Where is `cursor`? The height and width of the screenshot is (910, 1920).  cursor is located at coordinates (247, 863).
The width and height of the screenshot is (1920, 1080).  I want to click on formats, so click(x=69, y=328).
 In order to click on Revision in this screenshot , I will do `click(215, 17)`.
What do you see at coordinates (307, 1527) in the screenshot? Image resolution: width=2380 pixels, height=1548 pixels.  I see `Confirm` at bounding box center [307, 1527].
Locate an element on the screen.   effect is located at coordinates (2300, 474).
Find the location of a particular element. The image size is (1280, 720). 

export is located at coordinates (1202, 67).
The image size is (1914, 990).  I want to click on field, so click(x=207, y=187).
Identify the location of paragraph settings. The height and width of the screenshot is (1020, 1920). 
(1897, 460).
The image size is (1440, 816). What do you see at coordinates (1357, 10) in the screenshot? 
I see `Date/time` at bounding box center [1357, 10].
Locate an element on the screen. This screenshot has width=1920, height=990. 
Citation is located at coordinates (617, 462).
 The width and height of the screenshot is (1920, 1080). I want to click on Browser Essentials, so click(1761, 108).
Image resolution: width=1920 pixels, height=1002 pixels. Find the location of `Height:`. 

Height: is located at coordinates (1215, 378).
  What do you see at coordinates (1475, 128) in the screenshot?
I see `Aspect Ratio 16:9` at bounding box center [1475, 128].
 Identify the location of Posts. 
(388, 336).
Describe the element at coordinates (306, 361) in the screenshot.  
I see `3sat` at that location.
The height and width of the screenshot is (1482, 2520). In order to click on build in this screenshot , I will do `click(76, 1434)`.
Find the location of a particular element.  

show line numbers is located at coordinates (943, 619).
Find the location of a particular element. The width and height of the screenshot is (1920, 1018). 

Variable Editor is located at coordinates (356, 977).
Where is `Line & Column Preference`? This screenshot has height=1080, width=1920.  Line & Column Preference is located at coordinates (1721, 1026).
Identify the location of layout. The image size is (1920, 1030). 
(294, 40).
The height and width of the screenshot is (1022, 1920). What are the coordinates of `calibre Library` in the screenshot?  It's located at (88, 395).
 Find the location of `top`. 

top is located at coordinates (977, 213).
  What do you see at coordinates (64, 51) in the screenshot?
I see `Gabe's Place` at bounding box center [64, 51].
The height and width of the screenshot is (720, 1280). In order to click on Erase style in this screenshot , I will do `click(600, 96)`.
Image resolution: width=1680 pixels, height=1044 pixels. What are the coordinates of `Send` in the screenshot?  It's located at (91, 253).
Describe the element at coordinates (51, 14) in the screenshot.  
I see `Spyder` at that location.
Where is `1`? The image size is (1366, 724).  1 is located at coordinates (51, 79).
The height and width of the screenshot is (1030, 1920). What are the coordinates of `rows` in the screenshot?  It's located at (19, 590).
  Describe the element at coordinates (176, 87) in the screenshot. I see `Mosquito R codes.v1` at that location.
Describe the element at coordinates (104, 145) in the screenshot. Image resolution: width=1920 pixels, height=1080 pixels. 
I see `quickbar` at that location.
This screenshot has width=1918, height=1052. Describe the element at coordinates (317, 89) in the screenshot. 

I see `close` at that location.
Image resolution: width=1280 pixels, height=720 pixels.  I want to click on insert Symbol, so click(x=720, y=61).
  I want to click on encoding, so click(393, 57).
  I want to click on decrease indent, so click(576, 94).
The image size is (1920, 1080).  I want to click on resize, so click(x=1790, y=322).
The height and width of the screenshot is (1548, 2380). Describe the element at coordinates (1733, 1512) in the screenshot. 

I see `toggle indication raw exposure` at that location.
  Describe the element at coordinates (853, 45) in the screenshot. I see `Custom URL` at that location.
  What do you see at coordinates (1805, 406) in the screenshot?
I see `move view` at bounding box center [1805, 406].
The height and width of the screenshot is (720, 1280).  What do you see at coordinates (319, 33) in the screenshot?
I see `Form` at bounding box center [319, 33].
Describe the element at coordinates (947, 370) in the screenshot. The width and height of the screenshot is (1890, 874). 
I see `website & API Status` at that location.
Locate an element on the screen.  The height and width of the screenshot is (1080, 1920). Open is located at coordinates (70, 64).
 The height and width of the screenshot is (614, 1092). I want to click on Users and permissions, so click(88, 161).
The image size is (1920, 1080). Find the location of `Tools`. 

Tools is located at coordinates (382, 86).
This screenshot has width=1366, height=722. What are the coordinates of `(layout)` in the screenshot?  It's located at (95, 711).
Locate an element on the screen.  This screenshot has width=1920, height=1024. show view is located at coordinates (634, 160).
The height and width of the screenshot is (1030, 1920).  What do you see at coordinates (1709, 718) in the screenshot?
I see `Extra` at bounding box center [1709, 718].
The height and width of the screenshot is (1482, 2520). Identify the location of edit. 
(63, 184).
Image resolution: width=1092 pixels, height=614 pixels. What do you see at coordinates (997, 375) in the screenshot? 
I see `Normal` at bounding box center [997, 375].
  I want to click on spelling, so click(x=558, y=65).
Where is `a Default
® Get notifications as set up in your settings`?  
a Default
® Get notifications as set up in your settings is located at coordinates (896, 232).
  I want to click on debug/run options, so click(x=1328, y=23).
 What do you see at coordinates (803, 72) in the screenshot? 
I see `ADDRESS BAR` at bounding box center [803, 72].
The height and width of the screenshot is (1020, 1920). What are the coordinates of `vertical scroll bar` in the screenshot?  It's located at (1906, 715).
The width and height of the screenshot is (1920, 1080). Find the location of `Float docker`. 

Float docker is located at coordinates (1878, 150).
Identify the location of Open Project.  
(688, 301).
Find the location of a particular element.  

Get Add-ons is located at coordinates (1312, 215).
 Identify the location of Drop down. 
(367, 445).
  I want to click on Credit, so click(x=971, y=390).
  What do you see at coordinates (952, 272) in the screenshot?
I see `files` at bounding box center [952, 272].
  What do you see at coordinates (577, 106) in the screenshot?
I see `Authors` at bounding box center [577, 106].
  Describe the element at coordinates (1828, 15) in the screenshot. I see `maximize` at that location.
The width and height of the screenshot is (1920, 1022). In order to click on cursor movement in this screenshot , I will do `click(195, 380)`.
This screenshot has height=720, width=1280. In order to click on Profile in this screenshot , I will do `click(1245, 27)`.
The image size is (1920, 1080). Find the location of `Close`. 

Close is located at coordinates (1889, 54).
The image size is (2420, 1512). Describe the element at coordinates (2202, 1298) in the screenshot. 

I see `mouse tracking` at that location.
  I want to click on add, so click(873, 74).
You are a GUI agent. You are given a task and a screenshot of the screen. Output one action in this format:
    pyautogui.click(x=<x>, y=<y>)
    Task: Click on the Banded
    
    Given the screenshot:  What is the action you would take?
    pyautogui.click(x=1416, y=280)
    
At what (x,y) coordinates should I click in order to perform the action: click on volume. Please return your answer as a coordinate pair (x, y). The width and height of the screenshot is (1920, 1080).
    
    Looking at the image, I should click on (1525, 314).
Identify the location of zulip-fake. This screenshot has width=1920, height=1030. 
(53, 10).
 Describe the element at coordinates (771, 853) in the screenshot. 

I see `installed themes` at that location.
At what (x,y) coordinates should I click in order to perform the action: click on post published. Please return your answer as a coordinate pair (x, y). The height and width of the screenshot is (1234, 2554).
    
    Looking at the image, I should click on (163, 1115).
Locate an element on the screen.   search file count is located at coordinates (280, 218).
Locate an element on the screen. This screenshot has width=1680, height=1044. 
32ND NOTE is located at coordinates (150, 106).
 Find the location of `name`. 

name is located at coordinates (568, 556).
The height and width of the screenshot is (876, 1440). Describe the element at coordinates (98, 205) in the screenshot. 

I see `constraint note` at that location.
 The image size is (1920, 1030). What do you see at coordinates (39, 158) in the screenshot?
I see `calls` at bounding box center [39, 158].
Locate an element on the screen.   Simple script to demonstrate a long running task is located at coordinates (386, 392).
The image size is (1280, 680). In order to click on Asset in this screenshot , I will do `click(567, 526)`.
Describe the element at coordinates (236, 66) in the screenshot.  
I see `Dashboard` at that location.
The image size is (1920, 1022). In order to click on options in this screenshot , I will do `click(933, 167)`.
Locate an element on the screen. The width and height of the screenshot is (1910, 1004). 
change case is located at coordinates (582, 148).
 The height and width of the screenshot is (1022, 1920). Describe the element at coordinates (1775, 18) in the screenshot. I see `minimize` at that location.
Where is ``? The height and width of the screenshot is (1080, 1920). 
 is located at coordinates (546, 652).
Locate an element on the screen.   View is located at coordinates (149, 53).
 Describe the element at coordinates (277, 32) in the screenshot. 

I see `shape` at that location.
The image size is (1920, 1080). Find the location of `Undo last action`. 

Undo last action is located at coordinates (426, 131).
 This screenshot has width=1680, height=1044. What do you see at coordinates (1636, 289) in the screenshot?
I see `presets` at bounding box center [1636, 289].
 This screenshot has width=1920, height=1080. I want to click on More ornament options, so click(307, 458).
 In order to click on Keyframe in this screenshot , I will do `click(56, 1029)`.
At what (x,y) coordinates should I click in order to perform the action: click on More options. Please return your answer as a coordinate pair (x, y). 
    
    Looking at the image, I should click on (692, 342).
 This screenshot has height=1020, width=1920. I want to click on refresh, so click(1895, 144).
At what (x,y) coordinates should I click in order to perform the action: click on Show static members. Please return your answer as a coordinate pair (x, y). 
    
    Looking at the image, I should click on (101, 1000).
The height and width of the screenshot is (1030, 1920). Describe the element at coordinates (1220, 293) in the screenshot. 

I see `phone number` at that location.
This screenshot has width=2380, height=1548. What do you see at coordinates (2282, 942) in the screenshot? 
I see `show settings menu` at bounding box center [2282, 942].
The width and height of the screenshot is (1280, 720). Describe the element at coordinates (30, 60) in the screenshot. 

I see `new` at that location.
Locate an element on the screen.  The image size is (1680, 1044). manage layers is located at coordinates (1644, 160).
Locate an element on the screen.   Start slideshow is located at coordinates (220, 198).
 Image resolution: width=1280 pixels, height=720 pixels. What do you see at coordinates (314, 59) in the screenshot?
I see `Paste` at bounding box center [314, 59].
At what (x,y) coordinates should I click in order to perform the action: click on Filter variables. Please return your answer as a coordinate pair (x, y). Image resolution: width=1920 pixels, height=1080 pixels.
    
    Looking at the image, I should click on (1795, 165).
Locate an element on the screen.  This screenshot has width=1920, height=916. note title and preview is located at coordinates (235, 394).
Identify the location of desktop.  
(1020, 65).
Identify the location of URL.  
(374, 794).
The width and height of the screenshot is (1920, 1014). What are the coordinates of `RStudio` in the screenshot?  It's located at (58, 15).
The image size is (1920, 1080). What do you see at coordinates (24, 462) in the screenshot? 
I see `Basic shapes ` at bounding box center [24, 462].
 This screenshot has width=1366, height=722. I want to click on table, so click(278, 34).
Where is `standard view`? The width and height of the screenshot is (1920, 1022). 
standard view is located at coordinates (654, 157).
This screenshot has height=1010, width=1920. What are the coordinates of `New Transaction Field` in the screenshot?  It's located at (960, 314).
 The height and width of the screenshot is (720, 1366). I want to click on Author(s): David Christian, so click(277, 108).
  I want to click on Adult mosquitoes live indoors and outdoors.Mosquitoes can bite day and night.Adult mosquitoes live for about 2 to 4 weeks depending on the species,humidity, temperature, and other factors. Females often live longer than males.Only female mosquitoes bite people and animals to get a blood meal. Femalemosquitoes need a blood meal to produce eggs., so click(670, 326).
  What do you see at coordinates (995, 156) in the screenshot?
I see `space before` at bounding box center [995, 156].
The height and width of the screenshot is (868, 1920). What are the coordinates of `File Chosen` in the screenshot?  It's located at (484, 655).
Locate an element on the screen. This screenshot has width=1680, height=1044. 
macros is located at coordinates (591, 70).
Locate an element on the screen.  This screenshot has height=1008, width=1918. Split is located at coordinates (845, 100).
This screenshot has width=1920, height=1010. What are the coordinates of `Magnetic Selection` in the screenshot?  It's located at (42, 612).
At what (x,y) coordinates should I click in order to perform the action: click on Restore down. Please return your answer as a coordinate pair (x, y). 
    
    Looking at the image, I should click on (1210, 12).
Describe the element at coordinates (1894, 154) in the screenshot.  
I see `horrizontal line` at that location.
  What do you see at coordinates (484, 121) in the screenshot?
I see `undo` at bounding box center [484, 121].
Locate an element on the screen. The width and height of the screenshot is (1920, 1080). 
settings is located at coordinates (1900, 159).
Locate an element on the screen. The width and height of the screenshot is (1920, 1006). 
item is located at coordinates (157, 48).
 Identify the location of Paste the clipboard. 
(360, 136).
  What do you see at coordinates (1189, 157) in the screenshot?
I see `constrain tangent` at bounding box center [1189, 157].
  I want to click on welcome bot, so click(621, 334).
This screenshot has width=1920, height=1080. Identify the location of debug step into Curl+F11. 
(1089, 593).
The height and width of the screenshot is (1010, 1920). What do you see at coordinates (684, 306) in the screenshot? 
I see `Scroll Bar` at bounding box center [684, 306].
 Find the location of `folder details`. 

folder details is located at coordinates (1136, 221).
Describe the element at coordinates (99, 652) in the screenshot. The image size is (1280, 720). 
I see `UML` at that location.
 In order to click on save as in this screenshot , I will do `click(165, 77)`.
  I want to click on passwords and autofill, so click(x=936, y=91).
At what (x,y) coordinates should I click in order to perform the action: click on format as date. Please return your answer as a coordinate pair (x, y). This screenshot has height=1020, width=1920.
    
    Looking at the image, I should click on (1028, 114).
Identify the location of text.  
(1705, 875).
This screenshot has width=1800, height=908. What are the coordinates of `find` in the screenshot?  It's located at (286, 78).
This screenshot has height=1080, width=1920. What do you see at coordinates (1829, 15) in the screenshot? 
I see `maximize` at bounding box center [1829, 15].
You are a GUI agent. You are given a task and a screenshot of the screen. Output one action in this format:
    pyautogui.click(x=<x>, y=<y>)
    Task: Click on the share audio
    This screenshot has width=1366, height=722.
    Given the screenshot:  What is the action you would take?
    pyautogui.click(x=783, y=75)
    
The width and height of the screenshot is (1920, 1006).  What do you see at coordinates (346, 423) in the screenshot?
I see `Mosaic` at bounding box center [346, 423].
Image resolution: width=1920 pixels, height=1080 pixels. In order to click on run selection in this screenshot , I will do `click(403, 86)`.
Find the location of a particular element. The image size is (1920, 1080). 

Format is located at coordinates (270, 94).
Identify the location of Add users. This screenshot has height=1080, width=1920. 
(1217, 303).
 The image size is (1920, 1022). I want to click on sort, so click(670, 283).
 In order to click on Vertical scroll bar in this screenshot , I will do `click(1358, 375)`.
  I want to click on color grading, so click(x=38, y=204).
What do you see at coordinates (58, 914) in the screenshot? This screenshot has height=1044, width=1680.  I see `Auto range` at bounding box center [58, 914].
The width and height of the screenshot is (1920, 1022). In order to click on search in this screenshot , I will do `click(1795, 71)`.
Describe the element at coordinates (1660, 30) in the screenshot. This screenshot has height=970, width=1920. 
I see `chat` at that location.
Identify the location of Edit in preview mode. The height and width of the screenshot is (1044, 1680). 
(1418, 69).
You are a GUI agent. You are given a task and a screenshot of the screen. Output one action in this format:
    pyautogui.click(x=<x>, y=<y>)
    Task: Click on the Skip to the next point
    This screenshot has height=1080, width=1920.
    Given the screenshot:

------------------------------

◆ What to do
Reproduce the data verbatim from the line with "In order to click on Keyframe" to the line with "This screenshot has height=1020, width=1920. I", both lines included.

◆ Output below
 In order to click on Keyframe in this screenshot , I will do `click(56, 1029)`.
At what (x,y) coordinates should I click in order to perform the action: click on More options. Please return your answer as a coordinate pair (x, y). 
    
    Looking at the image, I should click on (692, 342).
 This screenshot has height=1020, width=1920. I want to click on refresh, so click(1895, 144).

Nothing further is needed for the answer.